=== Recorded data ===

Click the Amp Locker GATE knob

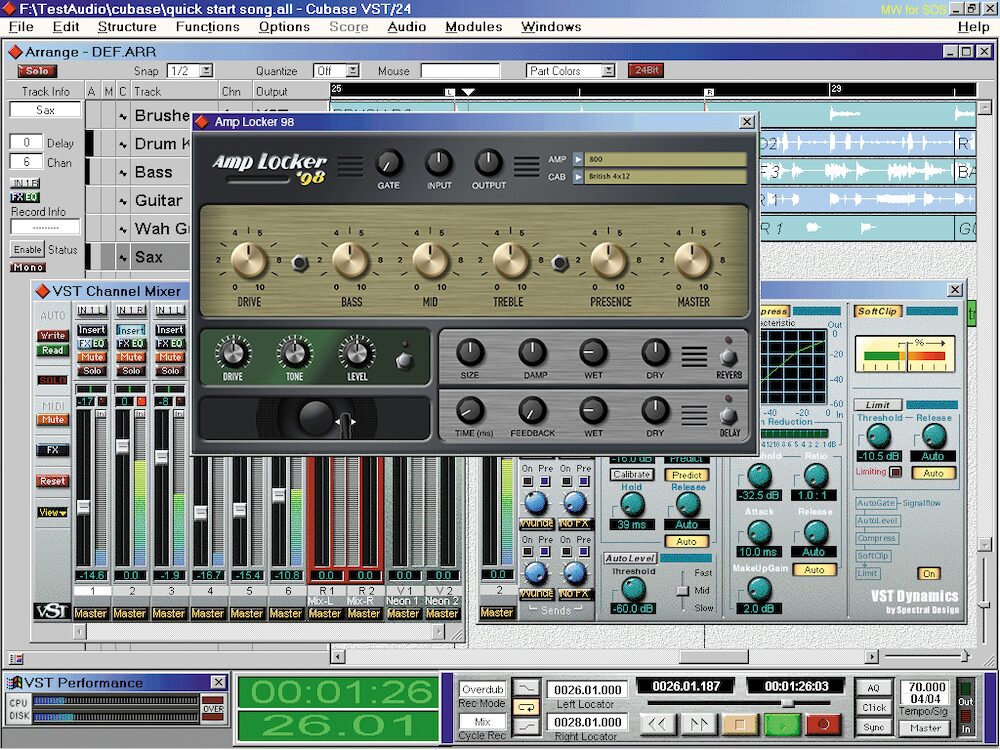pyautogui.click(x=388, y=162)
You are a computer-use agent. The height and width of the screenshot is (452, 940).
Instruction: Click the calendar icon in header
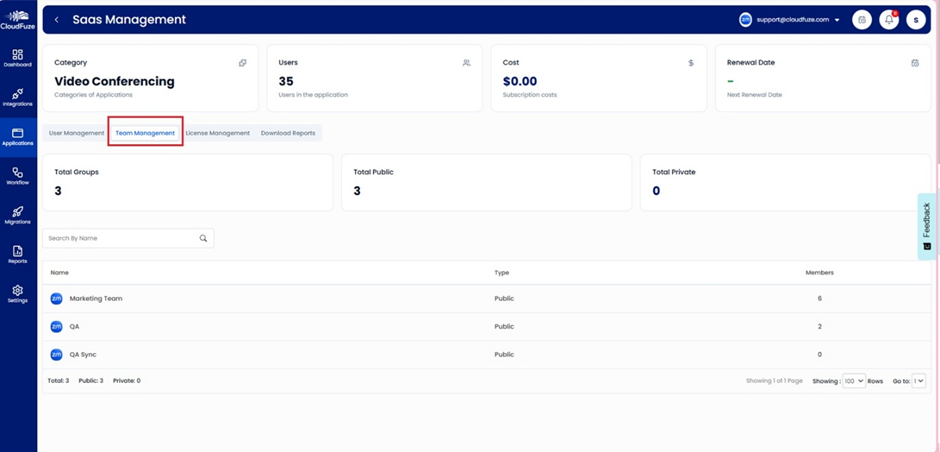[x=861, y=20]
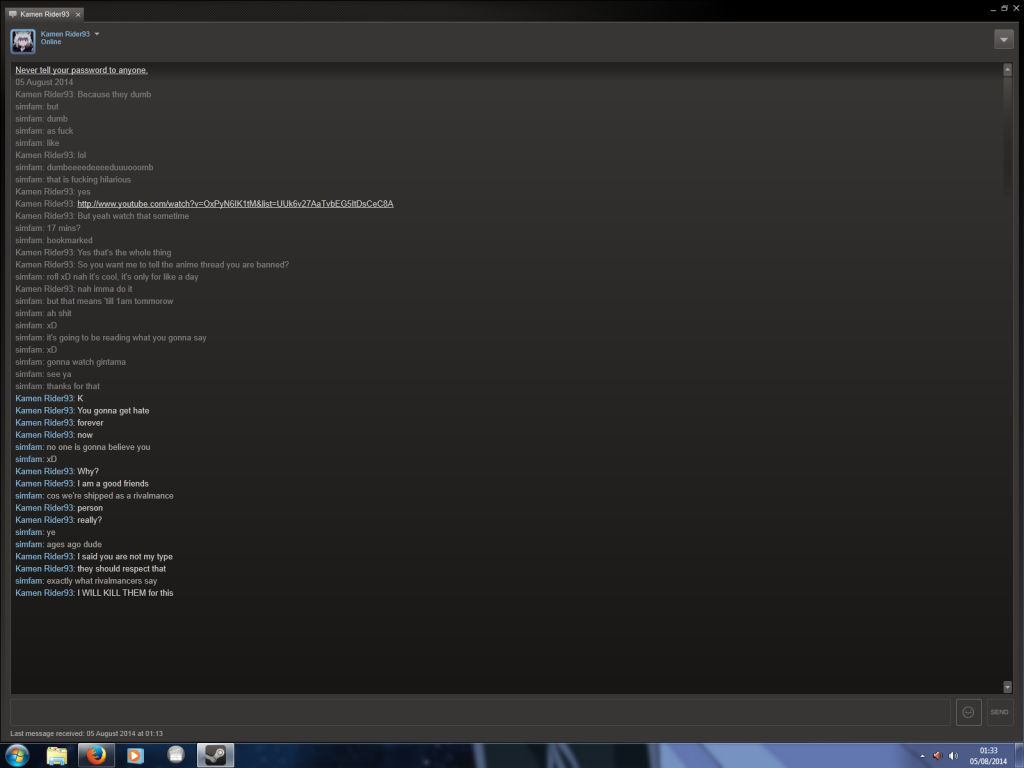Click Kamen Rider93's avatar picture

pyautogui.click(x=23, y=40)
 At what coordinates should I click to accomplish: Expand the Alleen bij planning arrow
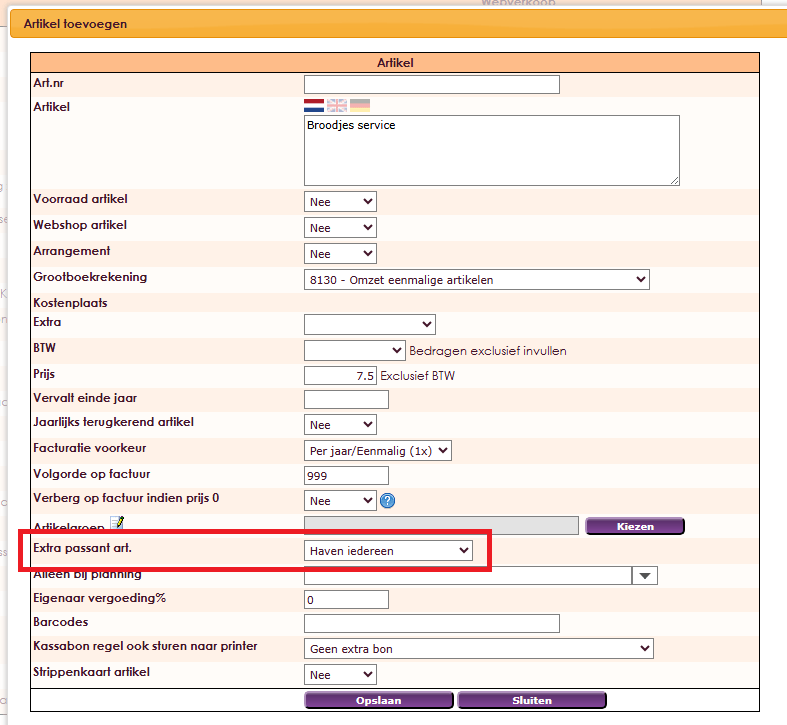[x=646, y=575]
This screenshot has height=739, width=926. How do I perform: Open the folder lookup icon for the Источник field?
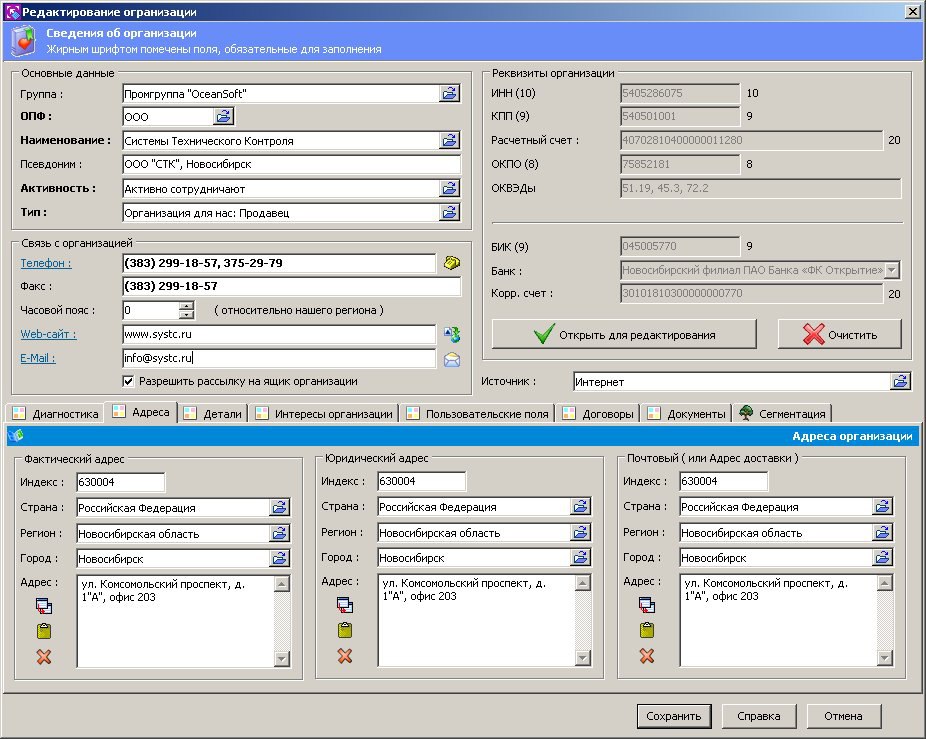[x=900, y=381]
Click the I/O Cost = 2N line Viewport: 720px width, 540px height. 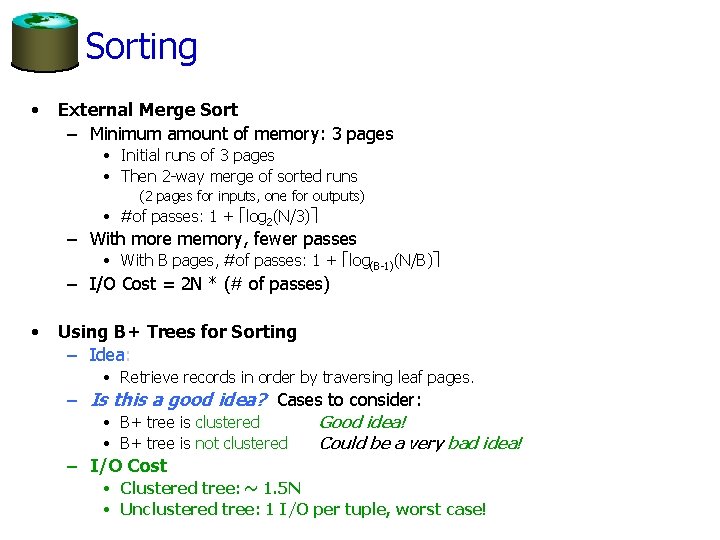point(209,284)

===
=== Recorded data ===

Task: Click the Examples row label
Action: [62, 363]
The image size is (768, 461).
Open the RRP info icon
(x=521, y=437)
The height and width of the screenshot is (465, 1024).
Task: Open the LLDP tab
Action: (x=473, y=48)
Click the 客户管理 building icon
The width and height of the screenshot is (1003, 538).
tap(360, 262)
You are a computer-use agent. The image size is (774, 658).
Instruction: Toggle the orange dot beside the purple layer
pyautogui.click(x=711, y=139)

===
=== Recorded data ===

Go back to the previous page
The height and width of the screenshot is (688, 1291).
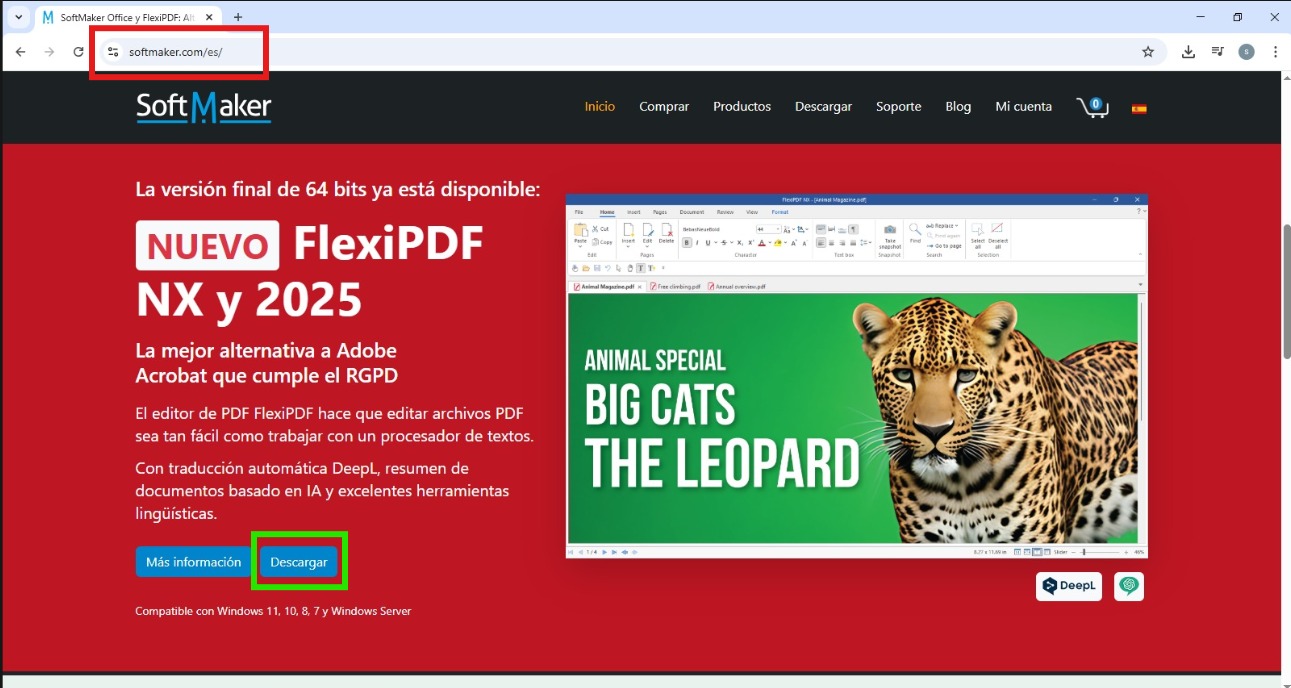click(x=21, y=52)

===

- **What is required**
Your reply should hold every line from the data that contains "image", copied in full.

- **Response to the exercise**
The image size is (768, 461).
You are a computer-use agent. The image size is (774, 658).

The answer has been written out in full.